Certain modifications to normal practice are in place at my institution and may be appropriate if local resources allow:
- All patients should have clinical assessment of COVID status prior to a procedure. If possible, the procedure should be deferred until COVID status is confirmed.
- Where possible, PCI centres should ideally operate a “COVID cath lab” and a “non COVID cath lab” to minimise cross contamination of patients and staff.
- Patients with ACS should have an echocardiogram prior to discharge if possible as it is not clear when routine outpatient services will resume.

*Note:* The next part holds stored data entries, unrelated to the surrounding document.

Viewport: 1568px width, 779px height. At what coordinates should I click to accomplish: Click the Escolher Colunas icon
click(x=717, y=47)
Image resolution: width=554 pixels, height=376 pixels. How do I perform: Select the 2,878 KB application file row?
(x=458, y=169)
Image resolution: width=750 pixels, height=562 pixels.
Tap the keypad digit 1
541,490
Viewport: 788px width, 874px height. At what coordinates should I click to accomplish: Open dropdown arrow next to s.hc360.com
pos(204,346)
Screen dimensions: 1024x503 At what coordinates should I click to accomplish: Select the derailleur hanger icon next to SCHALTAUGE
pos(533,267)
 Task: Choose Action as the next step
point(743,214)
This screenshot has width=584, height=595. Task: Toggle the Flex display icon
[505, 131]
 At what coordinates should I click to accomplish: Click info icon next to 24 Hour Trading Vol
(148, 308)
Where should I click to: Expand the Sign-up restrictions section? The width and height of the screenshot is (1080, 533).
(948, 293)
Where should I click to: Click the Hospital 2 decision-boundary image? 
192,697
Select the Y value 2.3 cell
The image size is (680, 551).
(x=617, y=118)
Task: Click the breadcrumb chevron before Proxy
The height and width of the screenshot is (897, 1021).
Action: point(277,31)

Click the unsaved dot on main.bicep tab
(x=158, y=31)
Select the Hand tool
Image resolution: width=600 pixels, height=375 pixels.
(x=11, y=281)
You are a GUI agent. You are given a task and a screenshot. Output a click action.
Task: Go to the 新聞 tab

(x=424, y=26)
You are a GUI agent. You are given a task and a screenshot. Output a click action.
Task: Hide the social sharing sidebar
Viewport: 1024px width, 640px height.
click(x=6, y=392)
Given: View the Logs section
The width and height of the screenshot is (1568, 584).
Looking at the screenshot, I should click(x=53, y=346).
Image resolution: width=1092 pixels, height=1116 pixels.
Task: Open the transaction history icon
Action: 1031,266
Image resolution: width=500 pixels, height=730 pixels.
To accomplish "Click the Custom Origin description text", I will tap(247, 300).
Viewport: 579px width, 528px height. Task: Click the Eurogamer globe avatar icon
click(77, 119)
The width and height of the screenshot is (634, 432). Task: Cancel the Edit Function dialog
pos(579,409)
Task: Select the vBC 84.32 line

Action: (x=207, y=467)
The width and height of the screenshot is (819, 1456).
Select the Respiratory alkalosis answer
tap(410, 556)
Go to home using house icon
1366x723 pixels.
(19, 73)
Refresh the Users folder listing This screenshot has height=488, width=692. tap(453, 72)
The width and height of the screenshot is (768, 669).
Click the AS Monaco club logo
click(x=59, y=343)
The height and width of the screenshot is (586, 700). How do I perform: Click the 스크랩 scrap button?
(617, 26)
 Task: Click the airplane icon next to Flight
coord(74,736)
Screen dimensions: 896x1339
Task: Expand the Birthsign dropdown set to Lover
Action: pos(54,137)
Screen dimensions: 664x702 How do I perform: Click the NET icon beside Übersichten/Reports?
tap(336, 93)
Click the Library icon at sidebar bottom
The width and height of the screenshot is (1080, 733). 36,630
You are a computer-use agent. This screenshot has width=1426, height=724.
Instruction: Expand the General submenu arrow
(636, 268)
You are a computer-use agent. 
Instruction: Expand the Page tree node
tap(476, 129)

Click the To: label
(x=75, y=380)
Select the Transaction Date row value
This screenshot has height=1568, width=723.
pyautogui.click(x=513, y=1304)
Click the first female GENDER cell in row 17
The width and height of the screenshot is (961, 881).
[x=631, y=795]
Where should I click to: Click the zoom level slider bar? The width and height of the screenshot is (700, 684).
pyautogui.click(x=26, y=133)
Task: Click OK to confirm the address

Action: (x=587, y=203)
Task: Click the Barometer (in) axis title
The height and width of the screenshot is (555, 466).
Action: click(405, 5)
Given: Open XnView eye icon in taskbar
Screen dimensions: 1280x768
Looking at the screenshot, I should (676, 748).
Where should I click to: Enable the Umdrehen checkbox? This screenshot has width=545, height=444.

A strategy of complete revascularisation of all significant lesions during the index procedure or prior to discharge should be considered as timely staged outpatient treatment of residual coronary artery disease may not be feasible in the next few months. This strategy has evidence of some benefit as demonstrated in the COMPLETE trial17 and has been discussed in a previous BCS editorial.18
Figure 4. Suggested treatment algorithm for acute coronary syndrome during COVID- 19 pandemic.
Arrhythmias
A direct arrhythmogenic effect of the SARS-CoV-2 virus has not been demonstrated. However, patients with COVID-19 infection are at higher risk of arrhythmia due to both cardiomyopathy and myocarditis as well as the QT interval prolonging effect of potential therapies such as hydroxychloroquine.19 Bradyarrhythmia has also been reported.20 Telemetry should be undertaken in patients with arrhythmia or high risk of arrhythmia due to concurrent medication and can be used in lieu of repeated ECGs to monitor QTc interval in high risk patients. Treatment of arrhythmias is as per conventional management. If temporary or permanent pacing is required, level 2 PPE should be worn.
Heart failure
Patients with suspected heart failure requiring admission should also be screened for COVID-19 given the overlap of symptoms. Similar to troponin, N Terminal pro brain natriuretic peptide (NT-proBNP) is also often elevated in COVID-19 infection. An elevated NT-proBNP should not automatically trigger investigation for heart failure, if there are no symptoms to suggest this.11 Level 1 echo is sufficient to diagnose impaired ventricular systolic function and to guide management of heart failure. After a period of inpatient stabilisation, early discharge and telephone follow up should be carried out to allow continued titration of medication in the community. Patients should be advised to monitor weight at home. Heart failure services should put in place mechanisms to allow bloods to be done in the community to monitor renal function and electrolytes, either through GP surgeries or satellite clinics.
Conclusions
Although predominantly a respiratory illness, it is clear that the cardiovascular complications of COVID-19 are common and serious. Nearly 1 in 4 patients diagnosed with COVID-19 have heart failure,21 and over 3% of deaths in COVID-19 patients were attributed to myocarditis.1 Cardiologists will have a key role in managing these complications. A modified approach to assessment and treatment is required to minimise risk to patients and staff. The long-term effects and prognosis of COVID-19 patients with cardiac complications is unknown and may represent a significant future burden on cardiology services.
Abbreviations
ACS acute coronary syndrome, BCIS British Cardiovascular Intervention Society, BCS British Cardiovascular Society, BSE British Society of Echocardiography, COVID-19 Coronavirus disease 2019, CT computed tomography, ECG electrocardiogram, GRACE global registry of acute cardiac events, NSTEMI non ST-segment elevation myocardial infarction, NT-proBNP N terminal-pro brain natriuretic peptide, RNA ribose nucleic acid, PCI percutaneous coronary intervention, PPE personal protective equipment, RT-PCR reverse transcriptase-polymerase chain reaction, QTc heart rate corrected QT interval, SARS-Co2 severe acute respiratory syndrome Coronavirus 2,TOE transoesophageal echocardiography, TTE transthoracic echocardiography, UK United Kingdom.